▸ **DATA EXTRACTS**:
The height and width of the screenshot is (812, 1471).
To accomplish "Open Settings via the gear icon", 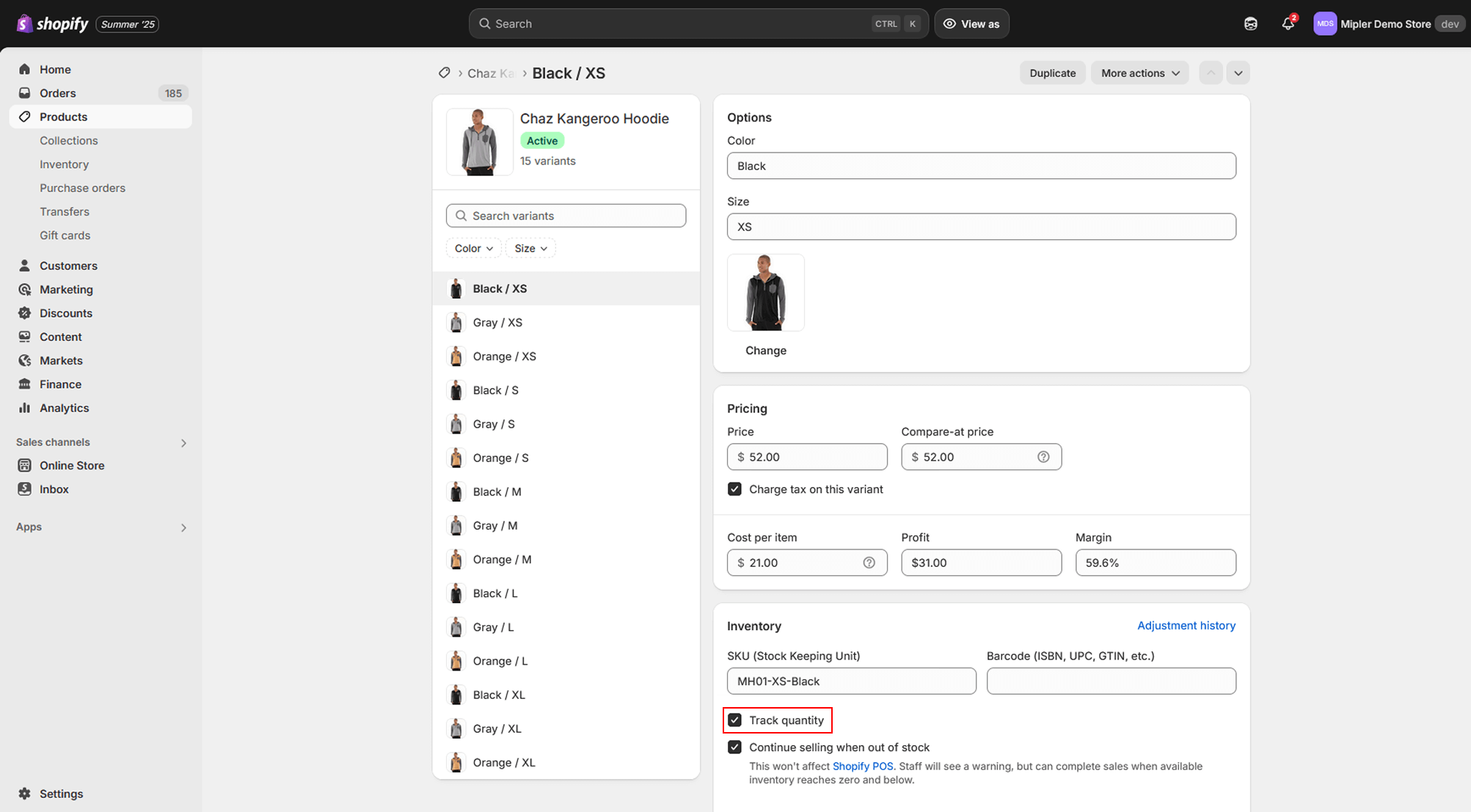I will click(25, 794).
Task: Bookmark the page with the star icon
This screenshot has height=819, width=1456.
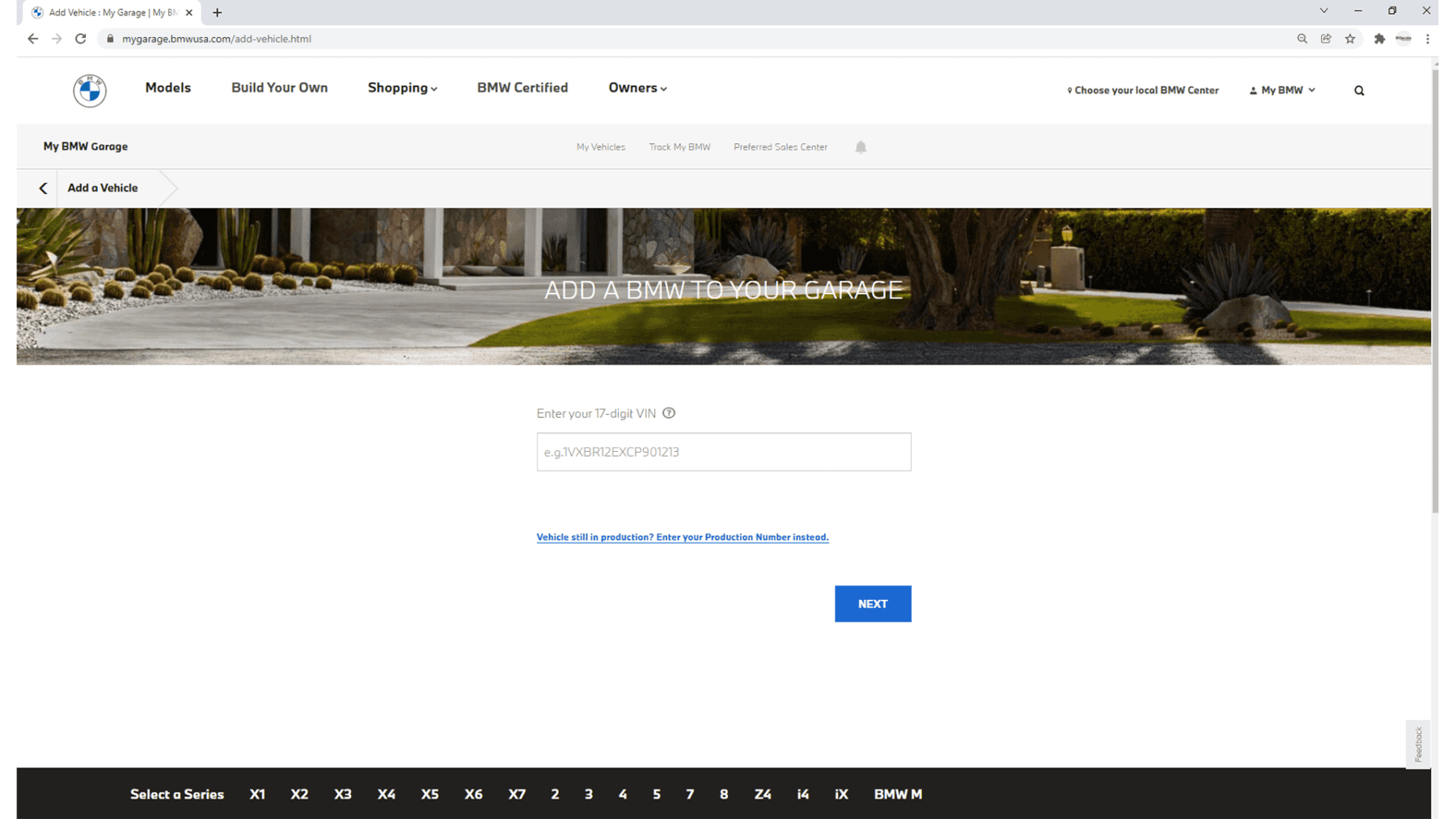Action: pyautogui.click(x=1350, y=38)

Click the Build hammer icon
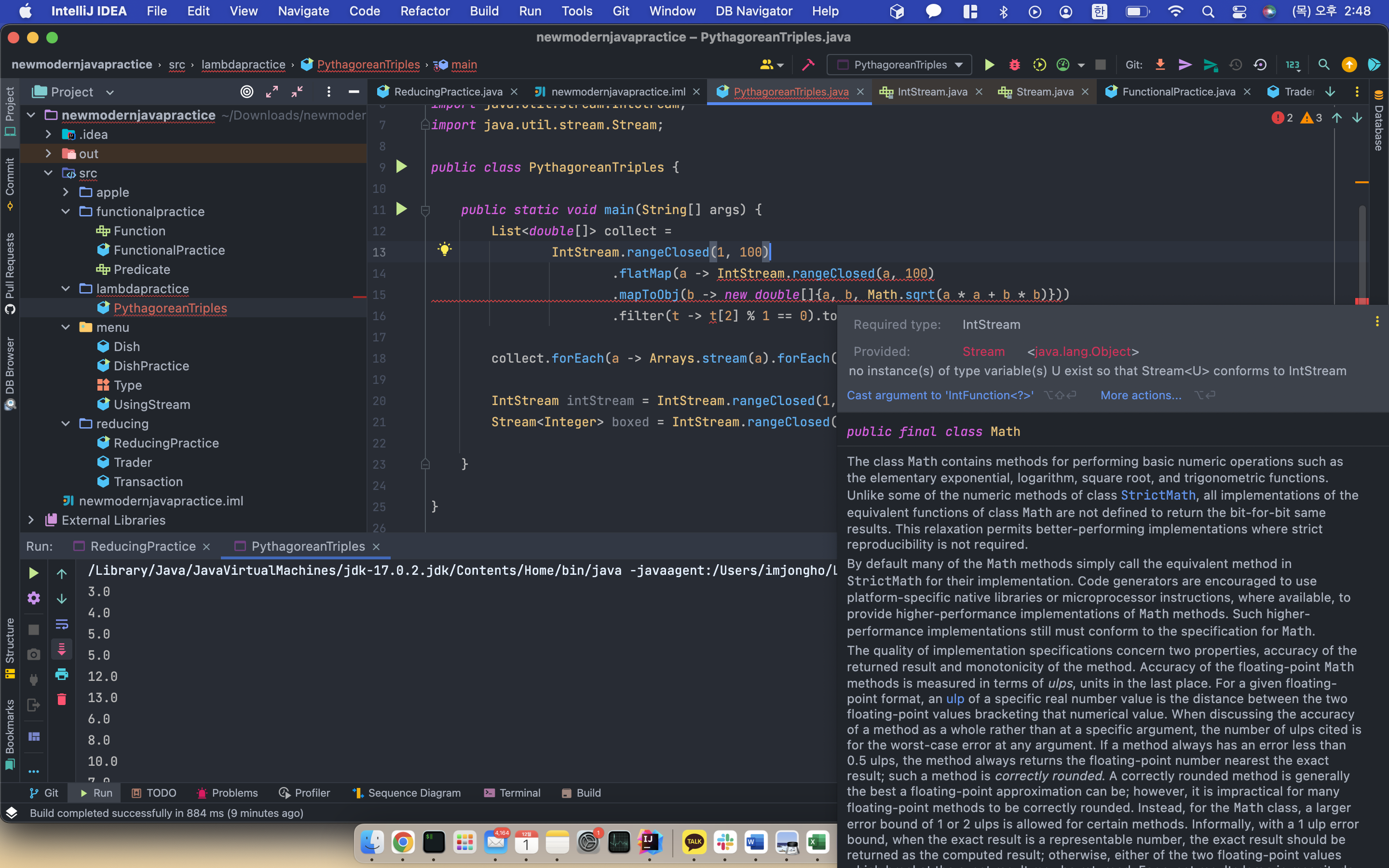click(x=808, y=65)
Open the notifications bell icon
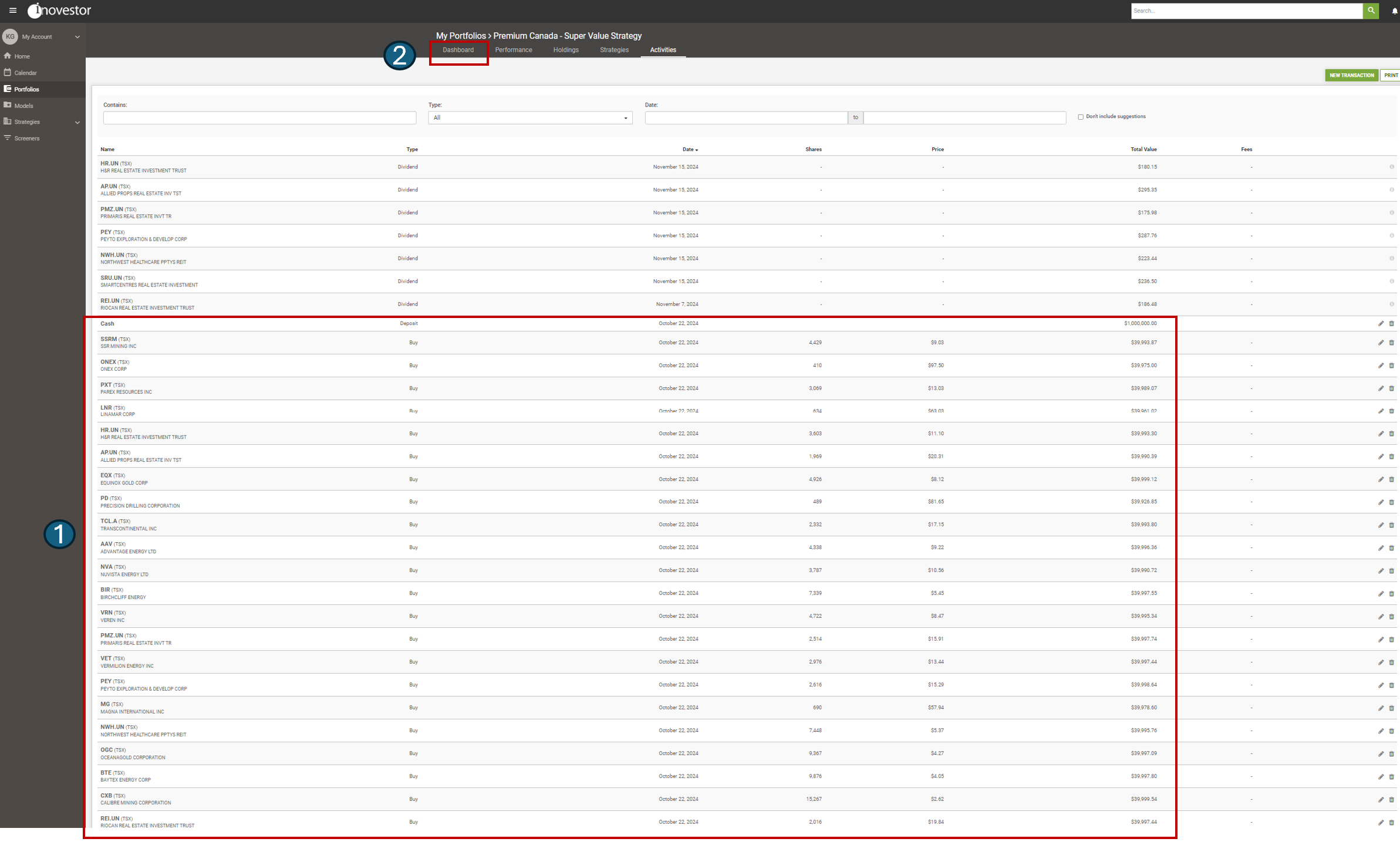 (x=1394, y=11)
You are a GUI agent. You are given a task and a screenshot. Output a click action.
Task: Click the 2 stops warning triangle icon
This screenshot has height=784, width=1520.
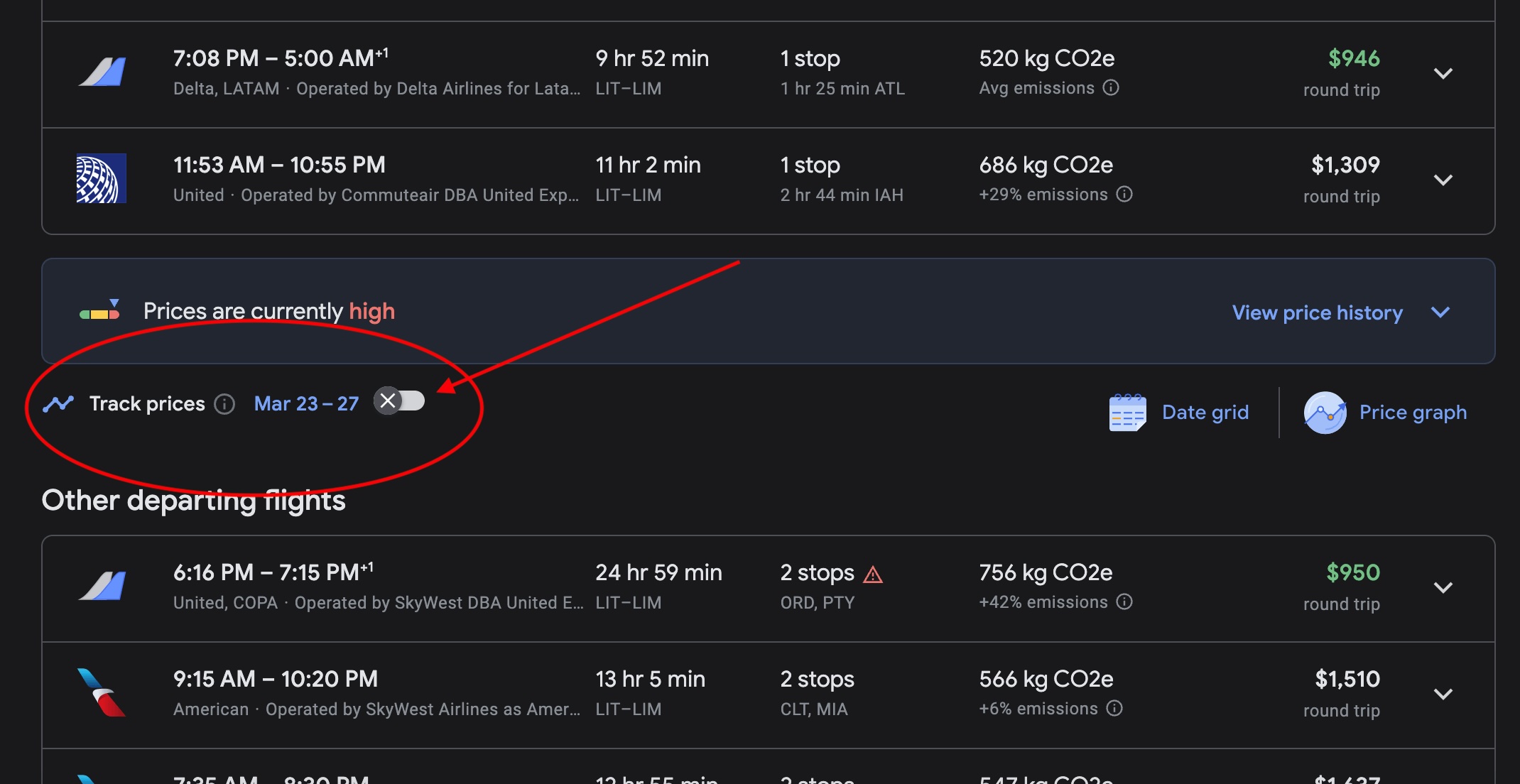tap(873, 574)
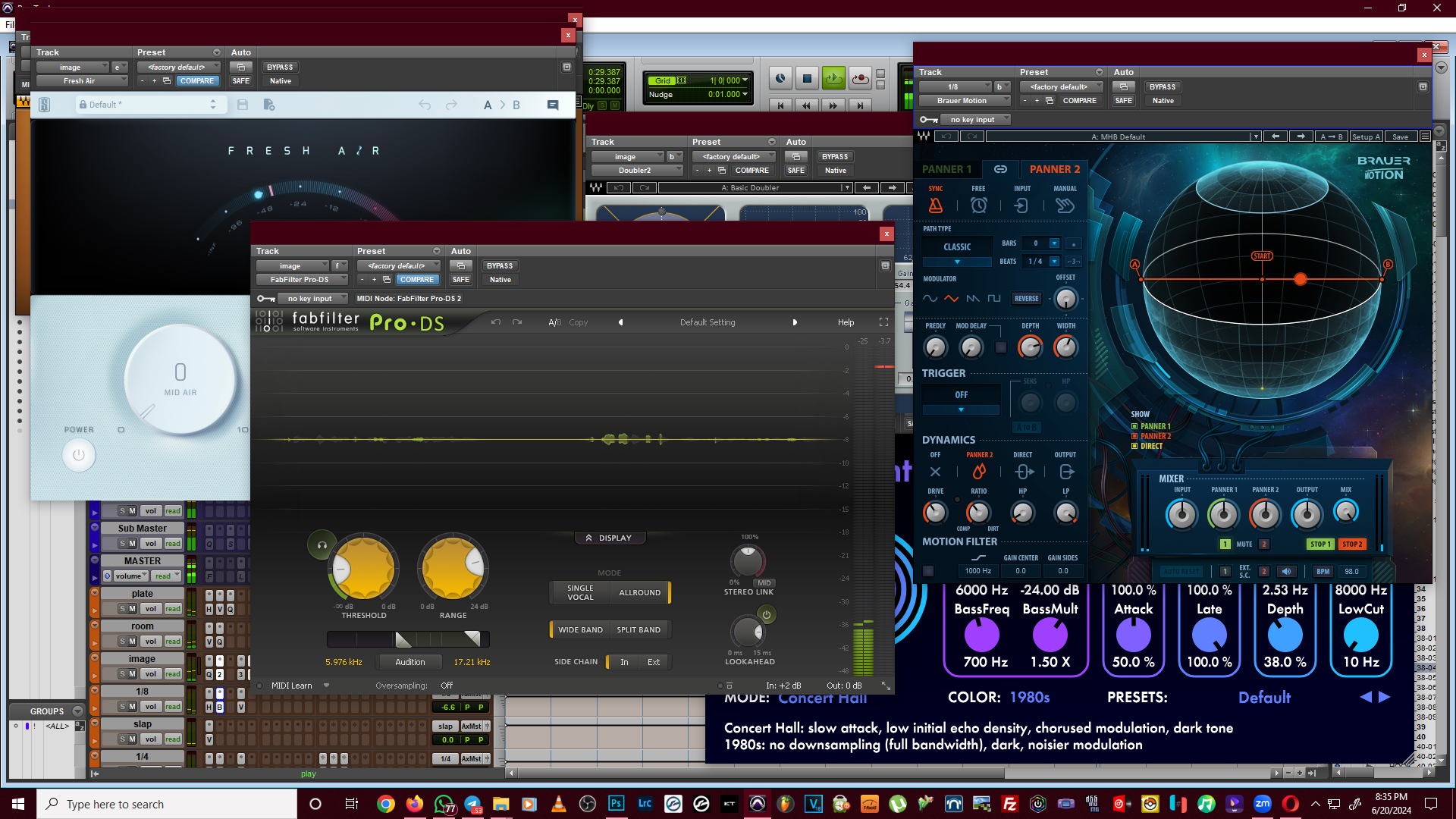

▸ **EXERCISE**:
Starting at the line with "Click the Build hammer icon", transcribe the listing above exactly through its last line. No picture belongs in the transcription.

▸ **TASK RESPONSE**:
Click the Build hammer icon
click(x=808, y=65)
Open the notifications bell icon
 (x=1394, y=11)
You are a GUI agent. You are given a task and a screenshot. Output a click action.
Task: Click the 2 stops warning triangle icon
This screenshot has height=784, width=1520.
tap(873, 574)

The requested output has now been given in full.